* **SOURCE TEXT**:
If it’s been a while since you read “A River Runs Through It,” or if you’ve never read the engrossing tale before, this fall would be a good time to pick up this thin volume. Throughout its pages, Maclean proves his worth, and it’s a mystery to me why he remains one of our most underrated American writers. The movie is good, but not nearly the equal of the book. Here’s the opening paragraph from the book, which won a Pulitzer in 1977:
“In our family there was no clear line between religion and fly fishing. We lived at the junction of great trout rivers in western Montana, and our father was a Presbyterian minister and a fly fisherman who tied his own flies and taught others. He told us about Christ’s disciples being fisherman, and we were left to assume, as my brother and I did, that all first-class fishermen on the Sea of Galilee were fly fisherman, and that John, the favorite, was a dry-fly fisherman.”
This summer, we read about some terrible accidents in our outback. In July, three members of a church group went over Vernal Falls in Yosemite and died. According to the L.A. Times, Gov. Jerry Brown said, “It made me shake just looking at him. It’s dangerous. If they slipped, they would have went (sic) right over,” speaking about his reaction to a child standing near the edge of a steep drop-off in the park. This year’s death toll is 14. An estimated 4 million visitors enjoy the park each year.
Closer to home, two hikers in separate incidents both died while hiking near the second waterfall at Eaton Canyon in Altadena.
Fly fishing — even car fishing — usually involves a combination of hiking, stream crossing and wading. Unfortunately for me and for those I’m with, I have a reputation as a “cavalier wader.” Swift water has never fazed me. I would only use a wading stick reluctantly, because it makes casting difficult. And these days, it seems like if I can’t go in tennis shoes and shorts for both hiking and “wet wading” (when you forego the protection of breathable waders), I don’t go.
After this summer, however, I’m revising my old game plan.
Swift, swollen streams have been the norm this year, and I can’t stress how important it is not to take chances. Two weeks ago, I looked into the clear, shallow water of the north fork of Washington’s Stillaguamish River and thought “What the hell, I’ll be across in no time.” Although I did get across the several dozen yards to the other side, the round, mossy, river rocks kept me off balance and the current, even in just two feet of water made for a hazardous crossing. Would I do it again? Yes, but not in sneakers and workout shorts.
Earlier in the summer, my wife and I hiked up to a lake in the Sierra. It was so close to Mammoth that we let our guard down by wearing summer clothes, and took off up the trail. One clue that you’re doing something wrong is meeting a stream of hikers returning to the trailhead — and not a soul on the way up.
Within an hour, the sky changed from yummy summer to rain, then to hail, then back to rain, then back to hail. For a bit, we took shelter under a rock ledge. When we finally arrived at the lake, we were wet and the air temperature read 60 degrees on my stream thermometer. As the wind whipped across the water, I froze my ass off and realized that, yes, my own hubris meant that after a strenuous climb, fishing was way out of the question. Double-time back to civilization.

* **REQUIRED TASKS**:
a. Answer these questions using the fly fishing column:
(i) In what year did the book win a Pulitzer?
(ii) How many people are estimated to visit Yosemite each year?
(iii) What air temperature did the stream thermometer read at the lake in the Sierra?
b. Transcribe the fly fishing column word for word, covering everything from "Fly fishing —" down to "I don’t go.".
Rely solely on the fly fishing column above for the information you need.

* **EXTRACTED DATA**:

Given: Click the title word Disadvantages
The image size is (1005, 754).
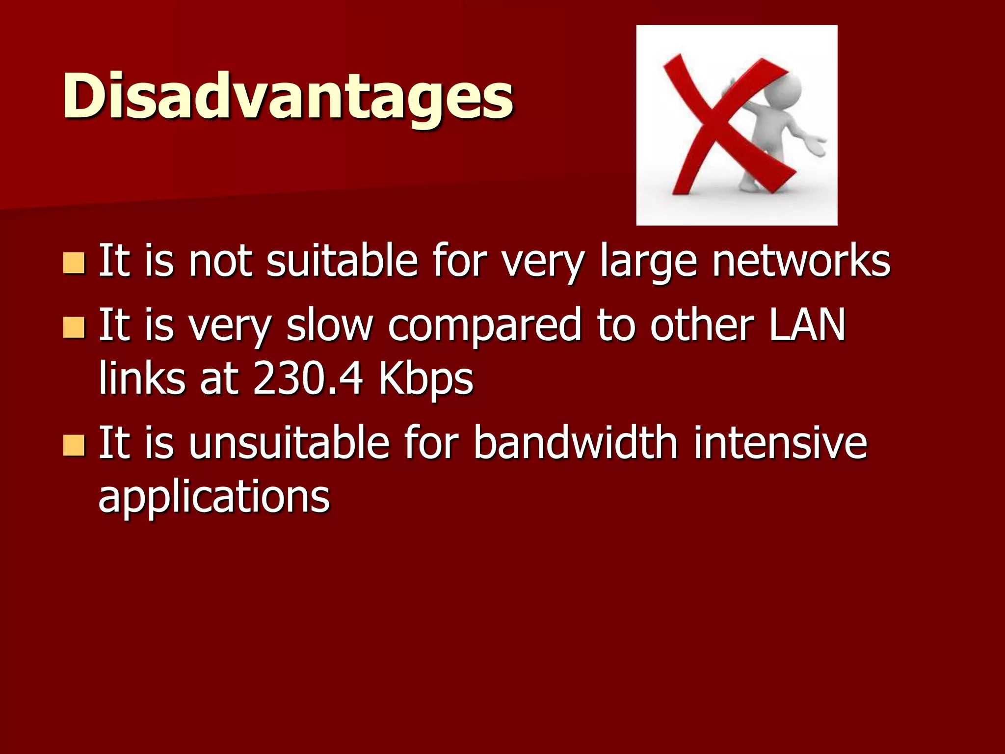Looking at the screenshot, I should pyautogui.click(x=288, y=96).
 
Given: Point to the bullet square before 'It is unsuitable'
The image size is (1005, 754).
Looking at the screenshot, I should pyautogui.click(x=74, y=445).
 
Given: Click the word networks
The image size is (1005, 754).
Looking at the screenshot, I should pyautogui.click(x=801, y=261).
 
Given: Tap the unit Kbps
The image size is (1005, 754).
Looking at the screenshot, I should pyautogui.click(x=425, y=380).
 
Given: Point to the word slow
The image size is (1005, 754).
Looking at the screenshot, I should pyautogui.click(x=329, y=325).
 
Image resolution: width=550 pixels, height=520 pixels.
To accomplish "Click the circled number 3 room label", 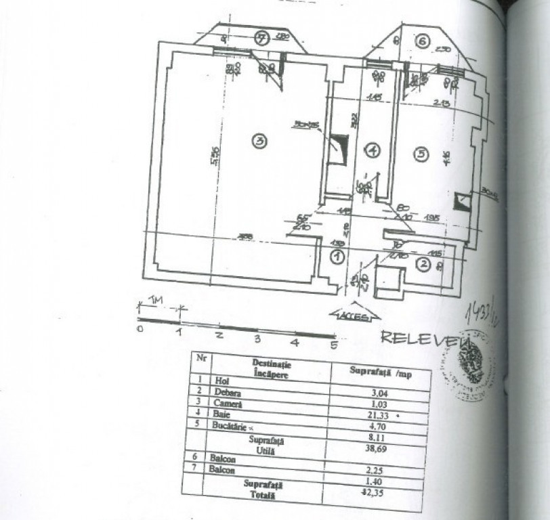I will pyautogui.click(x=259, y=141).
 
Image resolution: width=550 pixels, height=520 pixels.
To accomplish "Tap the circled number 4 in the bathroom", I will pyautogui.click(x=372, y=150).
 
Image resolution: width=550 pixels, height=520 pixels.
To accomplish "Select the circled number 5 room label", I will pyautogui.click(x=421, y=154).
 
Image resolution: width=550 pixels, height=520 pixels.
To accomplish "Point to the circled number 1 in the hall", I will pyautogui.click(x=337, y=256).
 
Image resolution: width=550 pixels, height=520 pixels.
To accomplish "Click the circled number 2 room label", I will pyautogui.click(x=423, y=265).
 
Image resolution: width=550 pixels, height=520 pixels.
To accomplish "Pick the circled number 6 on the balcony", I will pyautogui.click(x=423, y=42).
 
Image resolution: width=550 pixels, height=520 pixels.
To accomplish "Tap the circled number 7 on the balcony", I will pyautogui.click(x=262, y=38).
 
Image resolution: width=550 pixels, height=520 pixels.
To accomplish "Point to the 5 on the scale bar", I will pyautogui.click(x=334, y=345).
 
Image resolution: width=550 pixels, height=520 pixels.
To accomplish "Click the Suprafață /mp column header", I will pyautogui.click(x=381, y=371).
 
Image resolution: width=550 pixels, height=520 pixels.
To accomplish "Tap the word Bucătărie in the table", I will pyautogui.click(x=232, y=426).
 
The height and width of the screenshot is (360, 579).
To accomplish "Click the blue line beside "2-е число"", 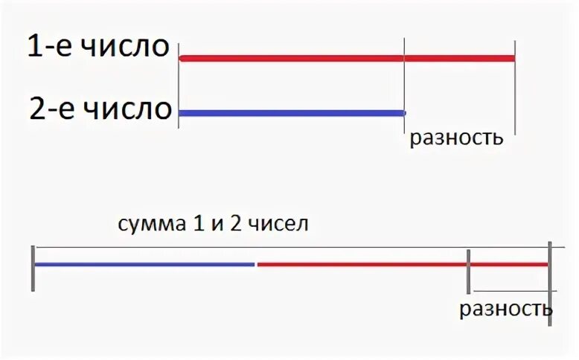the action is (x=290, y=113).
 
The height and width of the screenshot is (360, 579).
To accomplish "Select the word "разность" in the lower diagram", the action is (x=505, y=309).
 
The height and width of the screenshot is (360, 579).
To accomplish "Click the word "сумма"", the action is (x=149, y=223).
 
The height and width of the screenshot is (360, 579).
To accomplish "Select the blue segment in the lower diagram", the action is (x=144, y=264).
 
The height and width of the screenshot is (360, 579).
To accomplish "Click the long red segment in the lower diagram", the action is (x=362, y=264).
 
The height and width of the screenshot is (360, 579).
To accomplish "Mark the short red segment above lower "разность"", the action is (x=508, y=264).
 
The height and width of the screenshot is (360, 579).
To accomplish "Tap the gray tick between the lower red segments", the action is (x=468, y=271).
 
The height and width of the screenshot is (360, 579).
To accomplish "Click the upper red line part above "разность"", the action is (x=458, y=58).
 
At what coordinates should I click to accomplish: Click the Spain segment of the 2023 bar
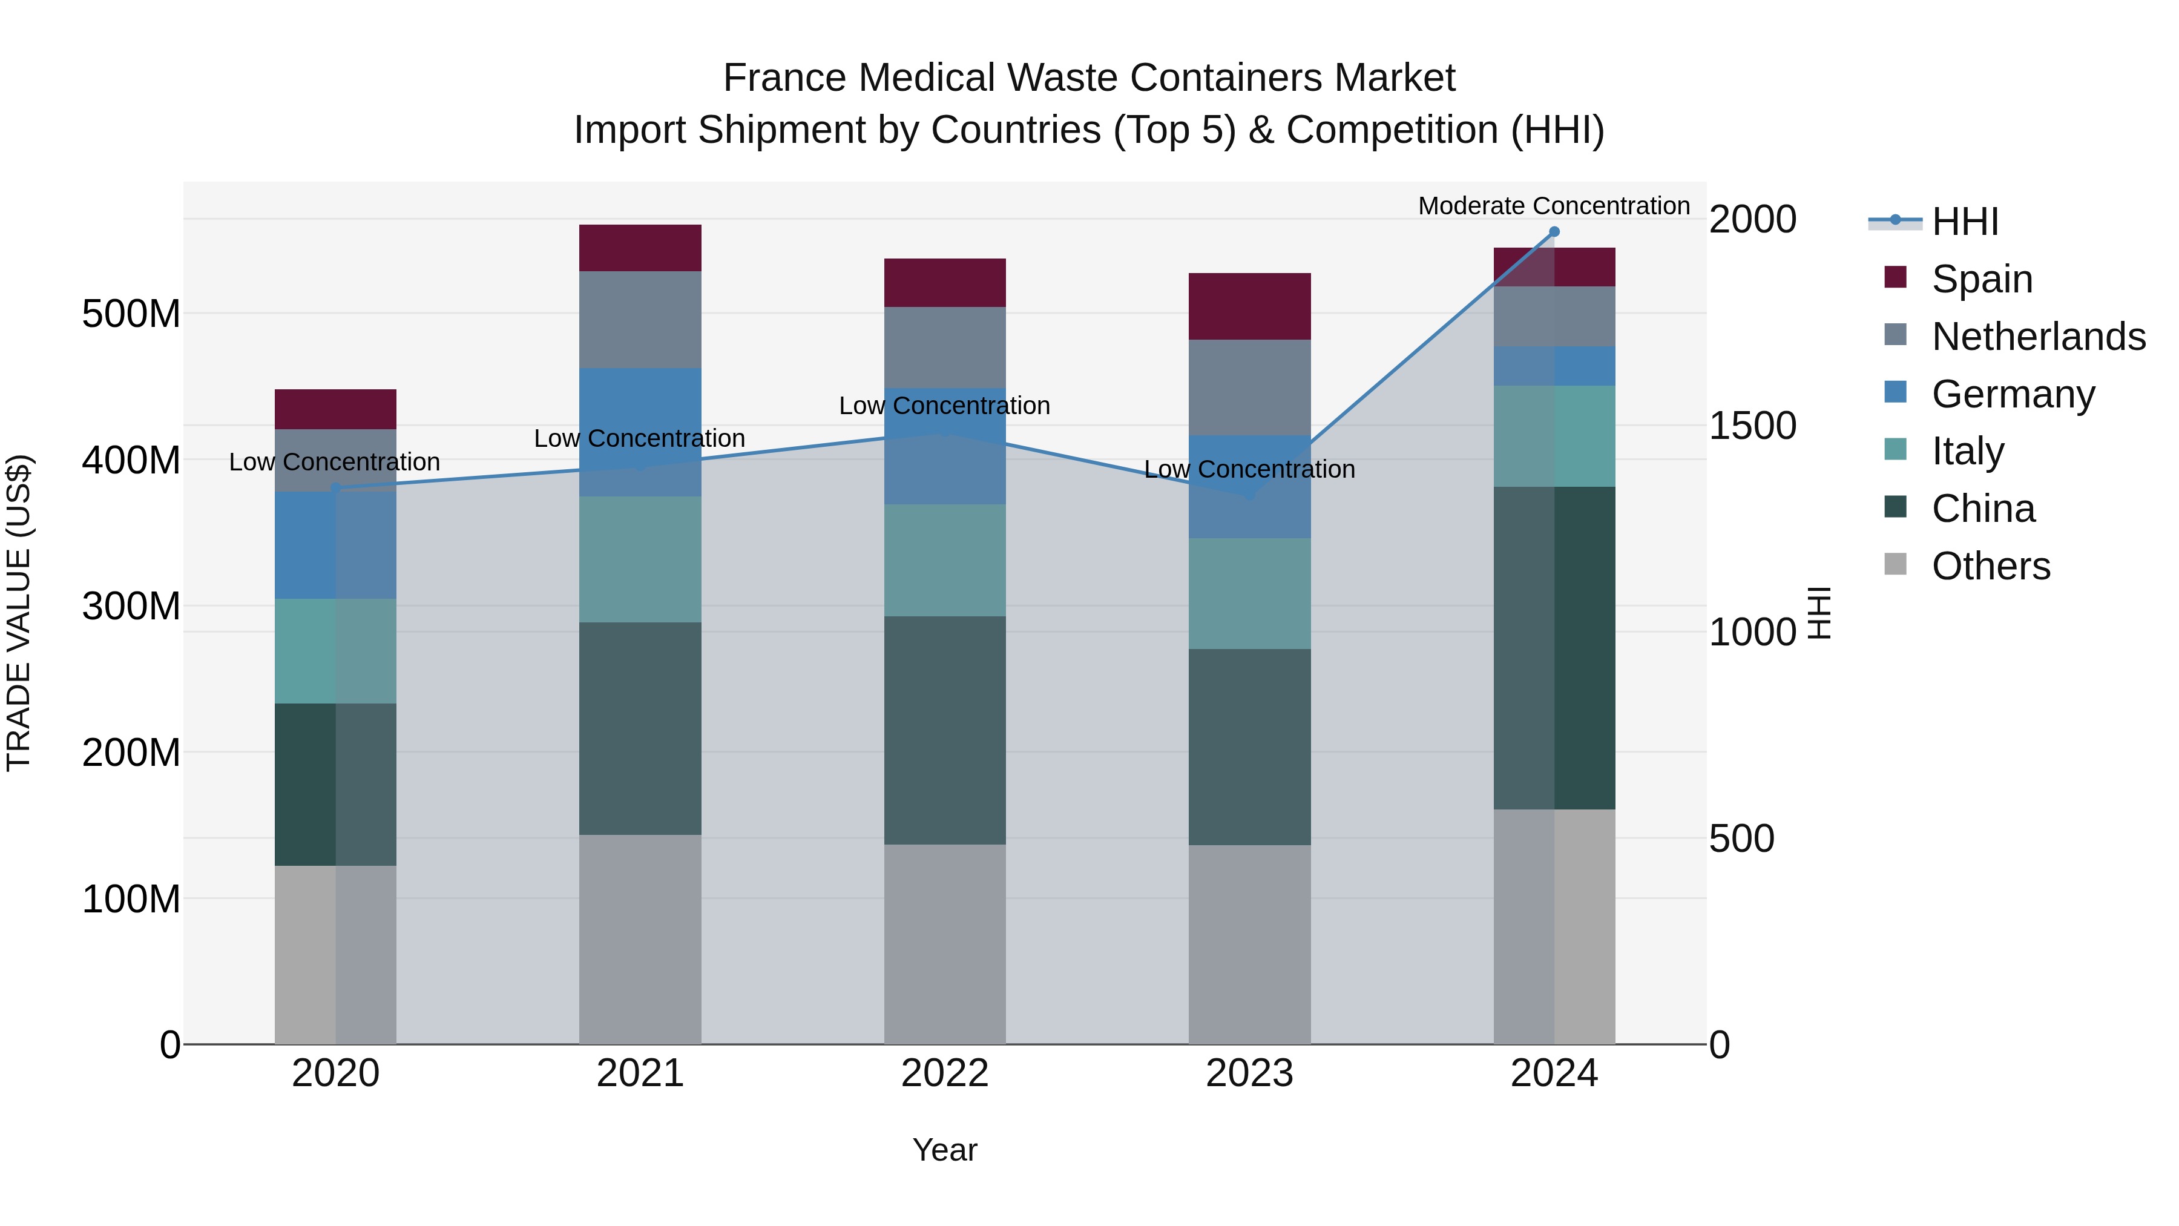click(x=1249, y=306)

* **ANSWERS PROVIDED**:
a.
(i) 1977
(ii) An estimated 4 million
(iii) 60 degrees

b.
Fly fishing — even car fishing — usually involves a combination of hiking, stream crossing and wading. Unfortunately for me and for those I’m with, I have a reputation as a “cavalier wader.” Swift water has never fazed me. I would only use a wading stick reluctantly, because it makes casting difficult. And these days, it seems like if I can’t go in tennis shoes and shorts for both hiking and “wet wading” (when you forego the protection of breathable waders), I don’t go.